We must never forget that a fundamental right pre-exists the constitution and the founding of this country.  Rights are “endowed by our Creator.”  History has shown repeatedly that certain rights are more likely to be regulated/restricted/infringed than others.  Those are the rights that governments fear the most.  These include, right to self defense, free speech, free exercise of religion, free press, free assembly etc.  The reason governments detest and fear the free exercise of these rights is because the People use these methods to rein in the governments that are out of control.

If the government can put a test on the exercise of these rights then the government can effectively eliminate and reserve these rights to itself.  So what can the government regulate justifiably?  We need to understand the purpose of laws that our founders set up.  The purpose was to provide of frame work for justice.  We need a method to determine injury.  If I exercise my right to free speech by slandering my neighbor we can have a law with reasonable penalties assigned against the offender.  We cannot have a law that says you cannot speak.

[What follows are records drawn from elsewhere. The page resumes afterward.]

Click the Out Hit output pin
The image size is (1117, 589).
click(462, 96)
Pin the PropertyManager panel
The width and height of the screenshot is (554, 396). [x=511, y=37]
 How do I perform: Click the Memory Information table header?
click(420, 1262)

Likewise with reference to the 2A, the government cannot have a justifiable law that says you must pass a test to “keep and to bear” an arm period.  The government could simply make the test so hard or so expensive that no one can pass, subsequently only those approved by government could bear an arm.  Illinois government primarily through the Chicago Machine, has in effect created a complete ban on the right to keep and to bear an arm with the FOID card and Unlawful Use of Weapons Act.  

There can be no government legitimate test to publish a paper, speak your mind, or to carry an arm for lawful purposes.  The recent People v. Aguilar case made very clear by unanimous opinion that the People have a fundamental right to Keep and to Bear a loaded and ready to use firearm for self defense.  They did not say you must pass a test first.  They said the right could be regulated in some ways especially when it came to “sensitive” areas.  The part that is not regulated would the right to keep and to bear.  

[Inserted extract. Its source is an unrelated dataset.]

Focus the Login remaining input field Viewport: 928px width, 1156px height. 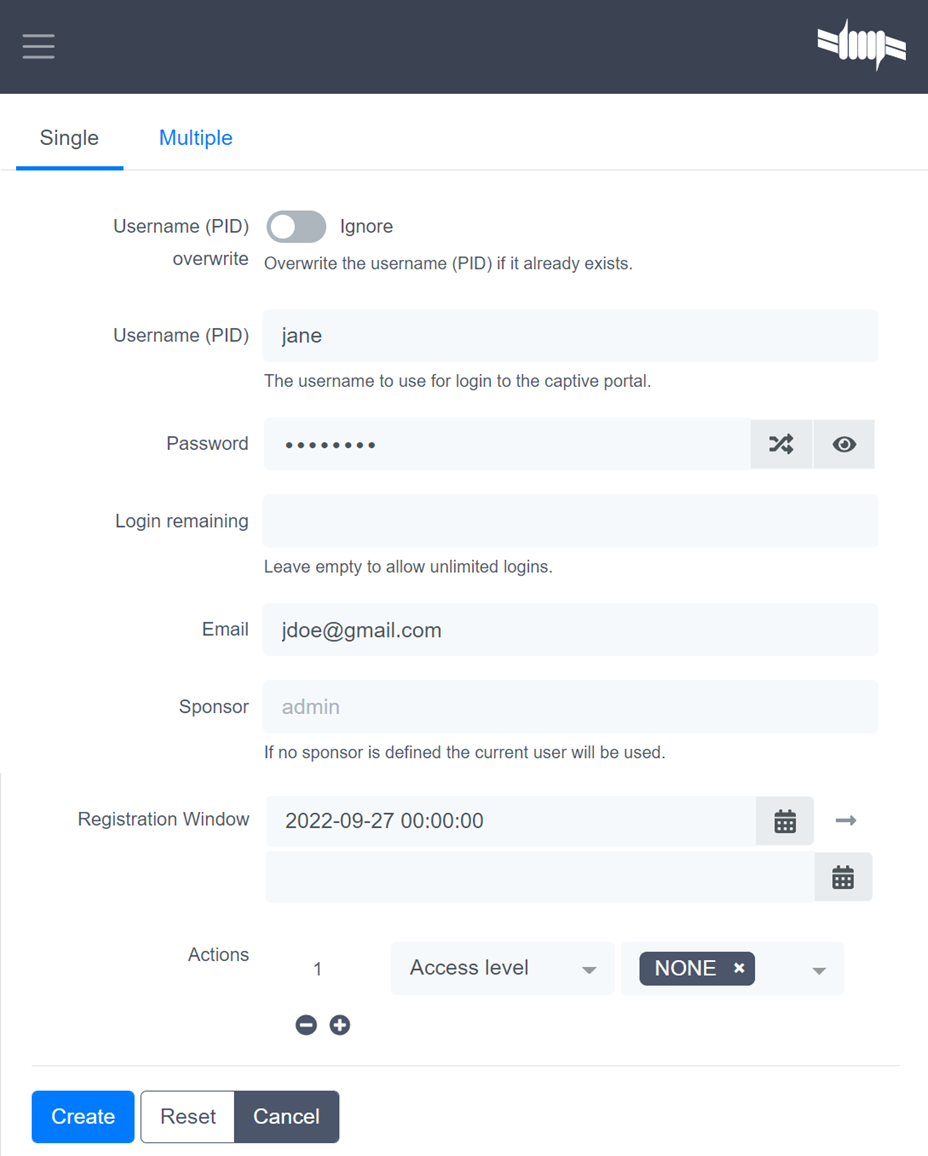point(571,521)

Government might make the argument that we can regulate how you can keep or how you can bear, but I maintain that there must be a way for the People to keep and bear without intervention.  Since Illinois now has the Concealed Carry law then it has chosen to regulate the manner of bearing.  It has chosen to force the citizen who wants to conceal and carry to pass a test.  In my opinion it may be able to get away with this as long as it doesn’t attempt to regulate open carry.

I think all can agree that to force everyone to pass a government test completely circumvents the founder’s intent.  Can you imagine any of the Founders, Samuel Adams and Thomas Jefferson and George Washington, asking permission of King George to keep and to bear?